* [TEXTE]:

────────────────

Je sais que, pour créer le canon, des rabbins juifs et des ecclésiastiques de l’église catholique romaine ont choisi entre des centaines de biblios (manuscrits) en circulation, à une époque où les outils pour une authentification religieuse sérieuse n’existaient pas. Certains de ces choix étaient appuyés par des factions politiques, pour des raisons politiques, et ils ont été rendus officiels par des conciles dont nous rejetons maintenant l’autorité sur d’autres décisions.
Je sais que ce qui était écrit dans le contexte d’une culture particulière ne signifie peut-être pas la même chose – parfois même, quelque chose de complètement différent – pour ceux qui le lisent dans un tout autre contexte. Les langues mortes et le passage de 2.000 à 3.000 ans rendent certainement l’interprétation difficile. Les grands principes sont sans doute similaires, mais la plupart d’entre nous ne sont pas conscients des différences regardant la manière dont ils étaient appliqués (par exemple, quelle était la signification du mot «adultère» dans un monde où les femmes étaient des propriétés et non des compagnes romantiques).
Je sais qu’en traduisant, on interprète aussi. Lorsque nous avons compris un texte dans la version à laquelle nous avons été exposés en premier, il nous est difficile d’accepter sa signification originale, même lorsque le texte est lu dans sa langue d’origine. La Bible est un livre assez gros et assez vague, dans bien des domaines, pour susciter bon nombre d’interprétations conflictuelles.
Par ailleurs, je sais que beaucoup de nos idées bibliques bien-aimées ne peuvent être prouvées qu’hors contexte, en utilisant une méthode qui vise à sélectionner ici et là plusieurs versets, dans le but de supporter une doctrine particulière.
Interprétation personnelle
Cela ne signifie pas que le message cœur de la Bible ne transparaît pas. Mais cela explique pourquoi mon attention diminue considérablement lorsque certains se perdent dans des détails d’interprétation microscopiques. Si celui qui interprète est en train de se faire une opinion sur un point particulier en se basant sur le fait s’il y a, oui ou non, une dasia au-dessus de la voyelle d’un mot grec, ou s’il essaie de choisir entre la version d’un manuscrit qui date de la première ou de la dernière partie du 8ème siècle, ou encore, s’il est en train de décider de la signification obscure d’hapax legomenon (un mot qui n’apparaît qu’une seule fois et dont le contexte est insuffisant pour que nous puissions être certains de sa définition), je peux sans doute deviner deux choses.
Premièrement, celui ou celle qui interprète cherche à lire dans le texte probablement plus de choses que celui-ci est capable de lui dire. Et deuxièmement, si cette personne est un membre du clergé, elle en fera une lecture orthodoxe, quel que soit le message du texte.

────────────────

* [DONNÉES]:
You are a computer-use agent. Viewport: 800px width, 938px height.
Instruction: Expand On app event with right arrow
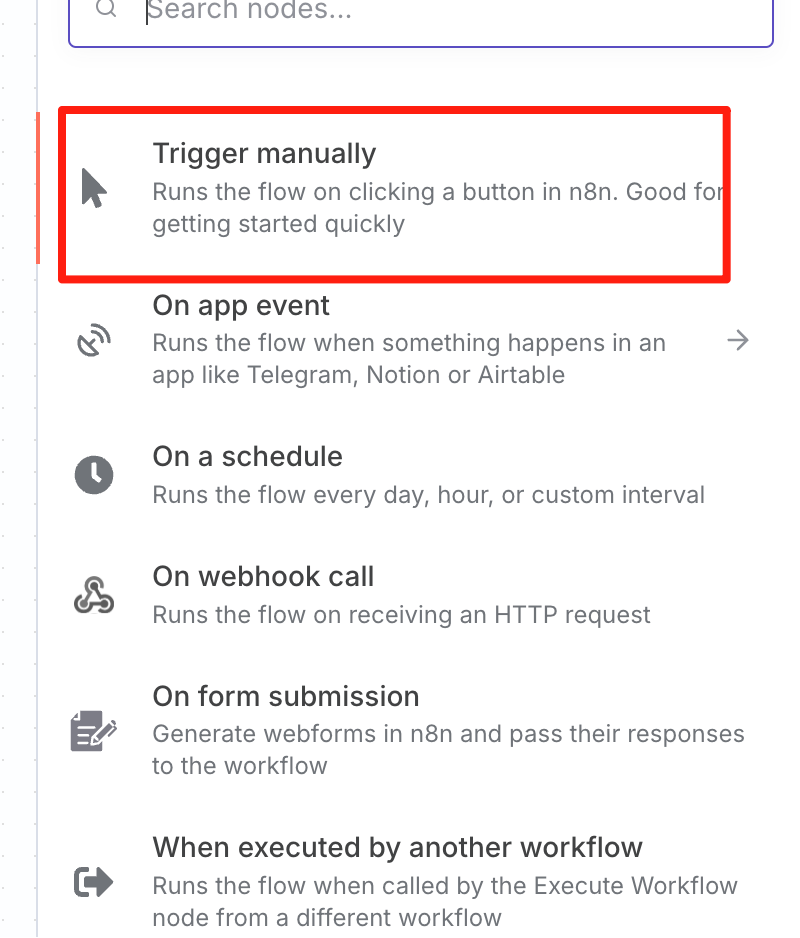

────────────────

* [CONSIGNE]:
Répondez aux questions suivantes d'après le texte sur l'interprétation de la Bible.
(a) Qui a choisi entre les manuscrits en circulation pour créer le canon ?
(b) Quels deux éléments rendent certainement l'interprétation difficile ?
(c) Comment le texte définit-il un hapax legomenon ?
Les données n'ont aucun lien avec le texte sur l'interprétation de la Bible.

* [RÉPONSE]:
(a) Des rabbins juifs et des ecclésiastiques de l'Église catholique romaine.
(b) Les langues mortes et le passage de 2.000 à 3.000 ans.
(c) C'est un mot qui n'apparaît qu'une seule fois et dont le contexte est insuffisant pour que l'on puisse être certain de sa définition.